Tugas:
Sebutkan semua nama orang yang tercantum dalam teks hasil ekstraksi tentang pengujung tahun 2015.

2015!
Foto oleh : Sergio Erbo
Seperti batu yang terus menggelinding, ia selalu menjumpai setiap masa yang
sedang terlampaui. Pengujung 2015 telah tiba, sejenak mari duduk, lalu kembali
melesat untuk menapaki langkah pada waktu yang tak pernah abadi.
Penyair hujan, dalam sajaknya mengatakan yang fana adalah
waktu, kita abadi. Sembari menyesap apa makna yang terkandung pada larik
bait-baitnya,rasanya memang waktu tak pernah abadi untuk kita, manusia. Ia
adalah keusangan. Sementara kita, dalam keadaan mati sekalipun, kita tetap ada.
Pada hati dan doa yang tertitipkan orang-orang terkasih kita.
Pada tahun ini, saya dipertemukan dengan saudara-saudara
baru, yang hangat, selalu merekahkan senyumnya, membukakan kedua telapak tangan
mereka, menebarkan benih kepercayaan, bahwa, kita tidak sendirian menghadapi
kegetiran hidup ini.
Foto oleh: Ariv Fachri
Setidaknya, semangat para ibu-ibu Rembang, dan para
petani Pati, menjadi sumbangsih semangat terbesar bagi saya untuk menyelami derasnya
arus. Mereka adalah apa yang saya sebut, - Fighting Spirit! – semangat juang.
mediaindonesia.com
Lalu, saya bertemu pula, dengan almarhum Profesor Benny
Hoed, seorang bapak yang lembut dan saya rasa, ia adalah apa yang saya sebut
sebagai keikhlasan. Ia hampir tak berekspektasi, menjalankan sebagaimana ia
mengalir, menggelinding. Ia pula, yang mengenalkan kepada saya, mengelola
kekalahan. Orang selalu ingin menang dengan argumen mereka, usaha mereka,
namun, apa yang perlu saya lakukan, cukup menerima. Jika memang demikian,
sudah, terima. Menurutnya pula, musik membuat seorang menjadi lebih halus, lebih
bisa memahami orang lain. Saya masih menginginkan bertemu dia, dalam kesempatan
lain, ingin kembali ngobrol, perihal kehidupan, perihal bagaimana saya harus
menyikapi setiap kejadian. Namun, kala itu, sehari menjelang idul adha, rupanya
menjadi pertemuan, dan perbincangan intim, untuk pertama, dan terakhir kali.

Cuplikan Dataset:

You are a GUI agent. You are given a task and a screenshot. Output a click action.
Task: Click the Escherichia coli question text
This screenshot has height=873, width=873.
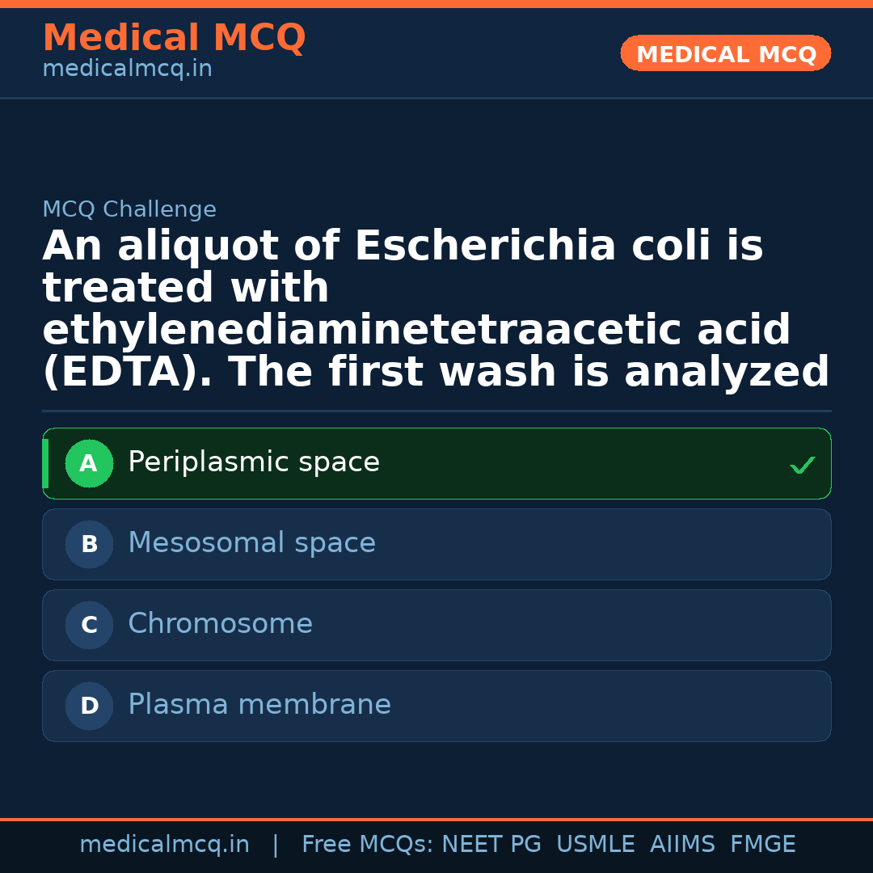[x=436, y=309]
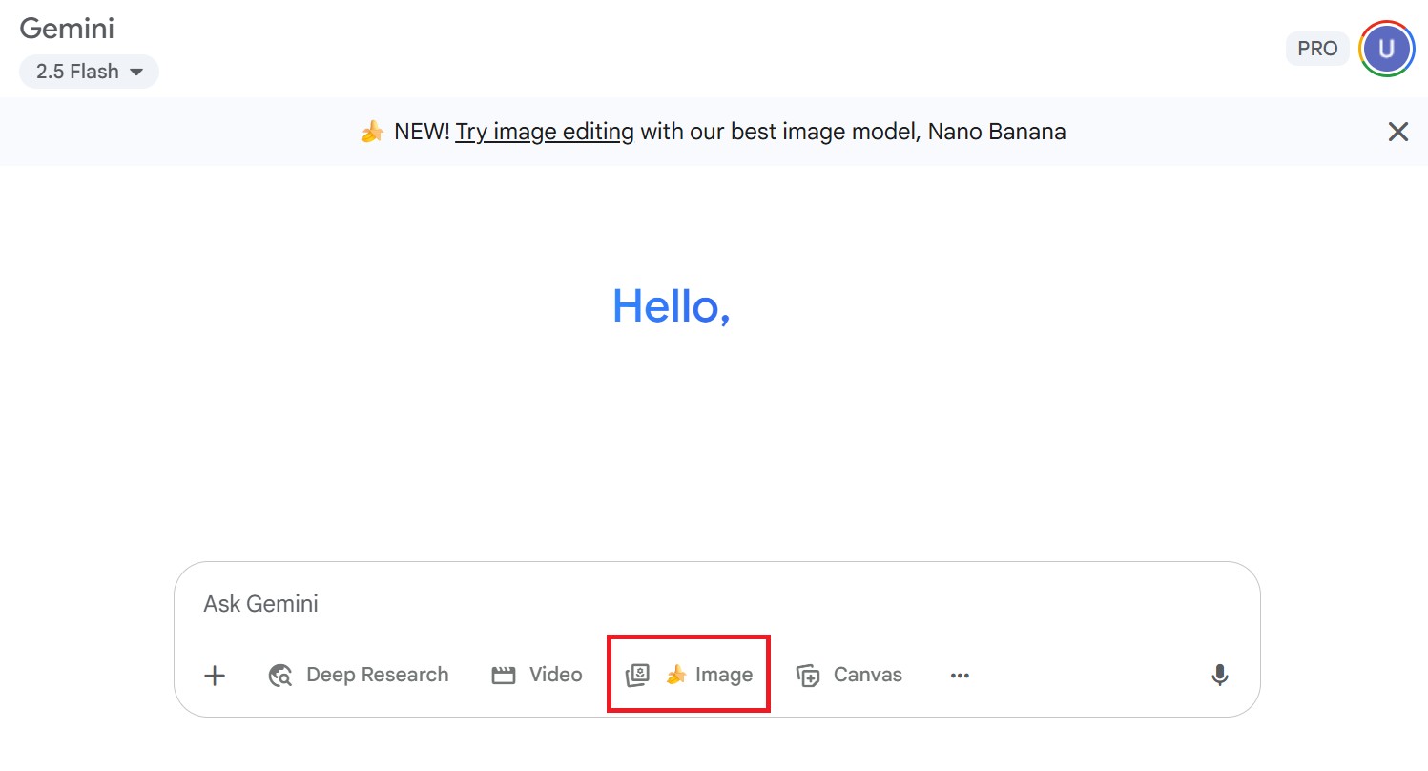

Jawaban Lengkap:
- Sergio Erbo (pemilik foto pertama)
- Ariv Fachri (pemilik foto kedua)
- Profesor Benny Hoed (almarhum)